The last major constitutional reform allowed him to nullify his previous term in office and run for president twice more. Thus, his current third term is only his second, according to Turkish calculations. However, if the new Constitution is not adopted now, he will no longer be able to run for another term in 2028. That is why a new constitution is needed to extend Erdogan's term as Turkey's leader. However, in the current Turkish parliament, the government has neither two-thirds of the votes to adopt a new Basic Law nor three-fifths of the votes to send a parliamentary decision to a referendum. Out of 600 deputies, the ruling Justice and Development Party and the Nationalist Movement Party have a total of 316 votes. Either 400 are needed for a painless passage in the Mejlis, or at least 360 to send it to a referendum.

Initially, the government flirted with the opposition nationalists from the Good Party, who fought against Erdogan until 2023 along with the Ataturkists. However, the parties ran separately in the local elections. The Good Party received a crushing three percent and won only one regional center, and its leader, Meral Akşener, resigned because of this result.

However, the party still has about 40 MPs who could help Erdogan with the constitution. Ms. Aksener's influence on former party members has been limited.
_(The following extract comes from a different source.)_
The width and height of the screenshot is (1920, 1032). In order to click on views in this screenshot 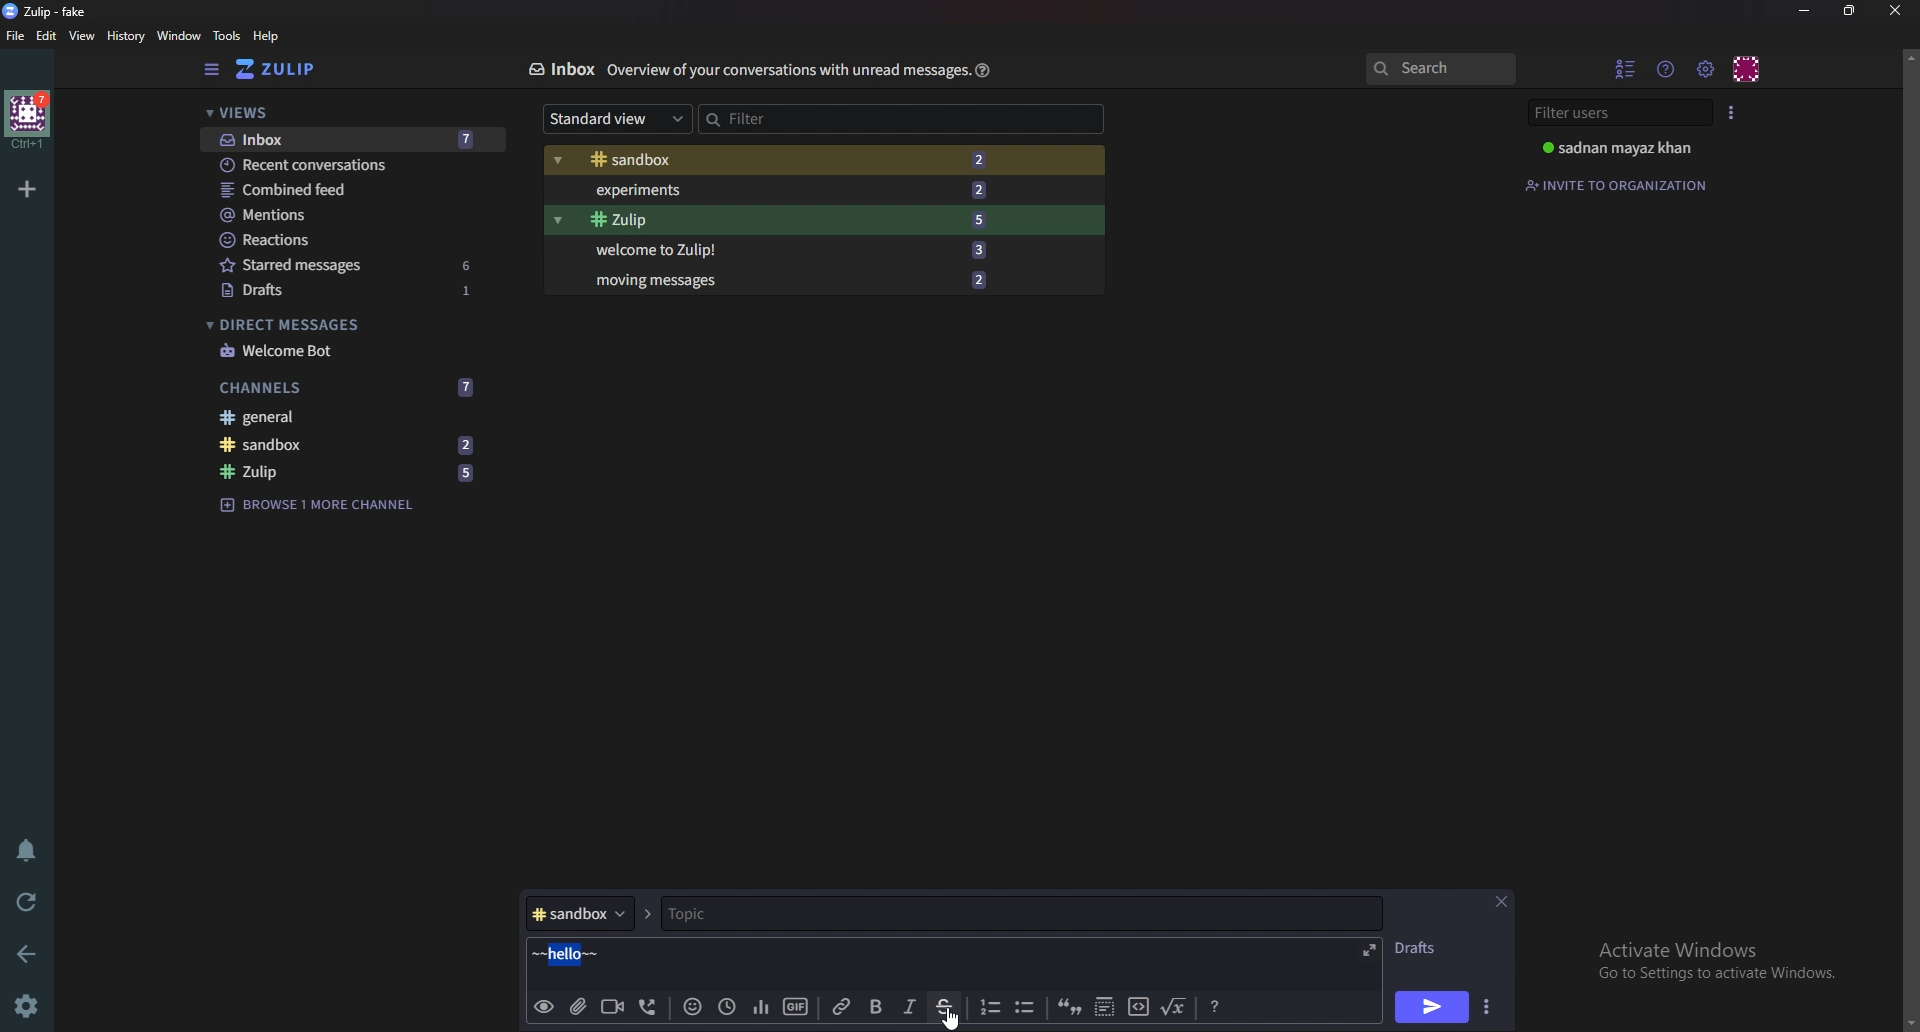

During the year, about 10 deputies left the Good Party faction, some joined the government, but after the local elections, the rest saw that the government had fewer votes, and all the defectors simply did not have a place in Erdogan's electoral list, while the CHP became the number one party, and there is a prospect of finding a place among the Ataturkists, they just have to wait another 4 years in opposition.

In this situation, the Kurds remained the only reserve for the government in the parliament.
After 2014, the relationship between Ankara and Kurdish politicians was very bad. The previous leader of the Kurdish party, Selahattin Demirtas, has been behind bars for 8 years awaiting trial. Turkey has good relations with Iraqi Kurdistan and the Barzani family that rules there. However, Ankara is not ready to recognize even the autonomy of the Syrian Kurds and considers them part of the terrorist Kurdish Workers' Party. But the Kurds have 57 seats in the Turkish parliament, which is enough to get 360 votes for the new Constitution and send it to a referendum. And Erdogan's government has never lost a referendum.

What will the Kurds get? Turkey may release Abdullah Ocalan, who has led the Kurdish Workers' Party for many years and has been imprisoned on the island of Imrali for life since 1999, from house arrest. This is a symbolic gesture that could bring ordinary Kurds to power. However, there is also a political one - the recognition of Kurdish cantons in Syria. In this case, the Kurdish Workers' Party will cease to be an armed group of mountain guerrillas and will come to power in one of the countries of the region where Kurds live compactly.

It seemed that Kurdish politicians had long ago figured out Erdogan and would no longer cooperate with him. However, recent statements by such patriarchs of Kurdish politics as Ahmed Turk show that the Kurdish elite has its own agenda, and the preservation of a democratic Turkey is not a priority for the Kurds, as the opportunity to strengthen their power in the Kurdish provinces is at stake.